U.S. President Donald Trump, Pope Francis and U.S. Secretary of State Rex Tillerson were placed on a list of wanted “terrorists” by Turkey’s pro-government Yenisöz daily newspaper in reaction to arrest warrants issued in Washington for members of Turkish President Recep Tayyip Erdogan’s security detail.
The newspaper published a story titled “These terrorists are wanted” and named Trump, the Pope, Tillerson, Turkish-Islamic scholar Fethullah Gülen, U.S. Secretary of Defense James Mattis, Central Intelligence Agency Director Michael Pompeo, Washington Police Chief Peter Newsham and Mayor of Washington DC Muriel Bowser.
They were were labeled terrorists and accused of supporting terrorist organizations. Trump specifically was accused of global extortion and cooperating with terrorist organizations such as the Kurdistan Workers’ Party (PKK) and the Islamic State in Iraq and the Levant (ISIS) as well as murdering civilians.
The Washington Post reported on Thursday that a dozen security guards for Erdoğan are now wanted by D.C. police, who on Thursday declared them criminal suspects and accused them of attacking peaceful protesters during a visit to Washington in May.
According to the report, D.C. Police Chief Newsham said during a press conference on Thursday that “rarely have I seen in 28 years of policing the type of thing I saw in Sheridan Circle [in front of the Turkish ambassador’s residence]. … We all saw the violence that was perpetrated against peaceful protesters, and it’s not something that we’re going to tolerate.”
At the press conference the police read out the names of the suspects, who were identified, with the help of the State Department, by matching surveillance video from the altercation to entry visas and passports. All are charged with various degrees of assault.
In related news on Wednesday, two Turkish men resident in the United States were arrested by US Marshals for their role in the beating of protesters, according to a report by The Daily Caller.

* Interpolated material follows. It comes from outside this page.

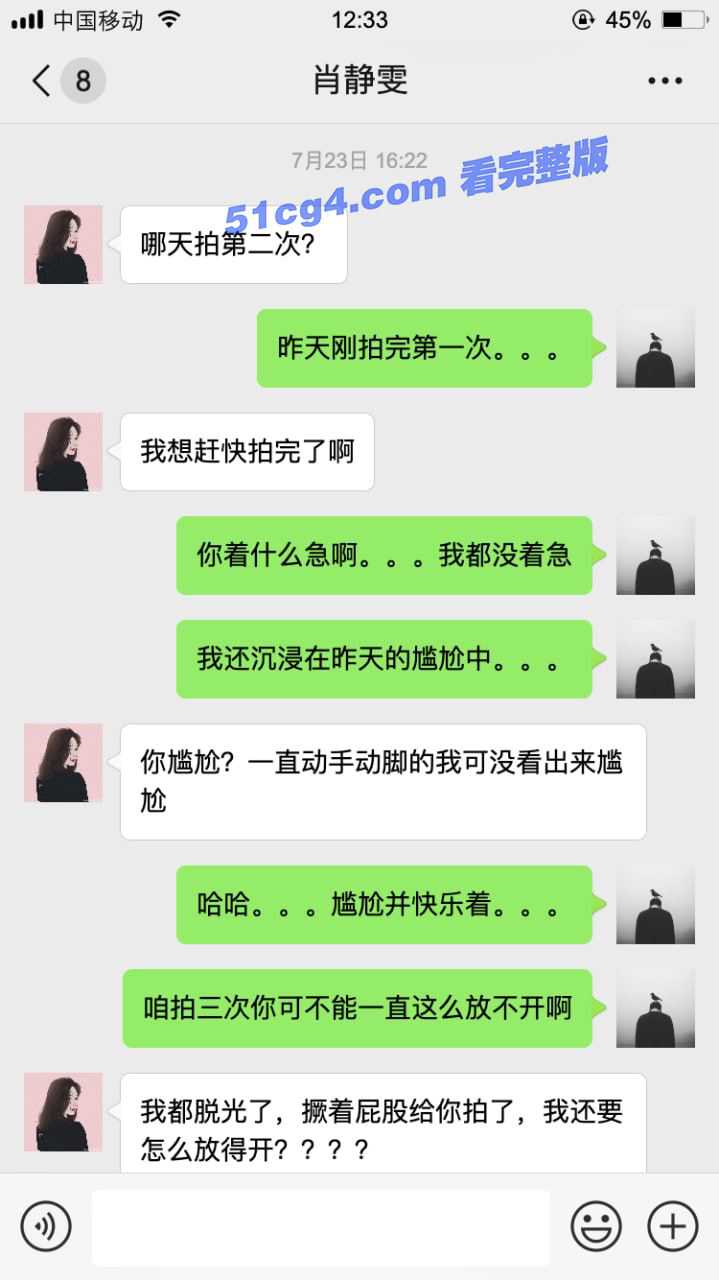Viewport: 719px width, 1280px height.
Task: Open the emoji sticker panel
Action: point(596,1225)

Speaking during an iftar dinner on Thursday night at the presidential palace in Ankara, Erdoğan slammed the US decision to issue arrest warrants for his bodyguards and said he would initiate a political and legal battle against the arrest warrants for his security personnel.
“They have issued arrest warrants for my security detail. What kind of a law is this, what kind of a judiciary is this? We will wage political and legal battle [against the decision],” he said. On Friday, US Secretary of State Tillerson said there would be no tolerance for those using intimidation and violence to suppress freedom of expression over an arrest decision issued for the bodyguards of Erdoğan.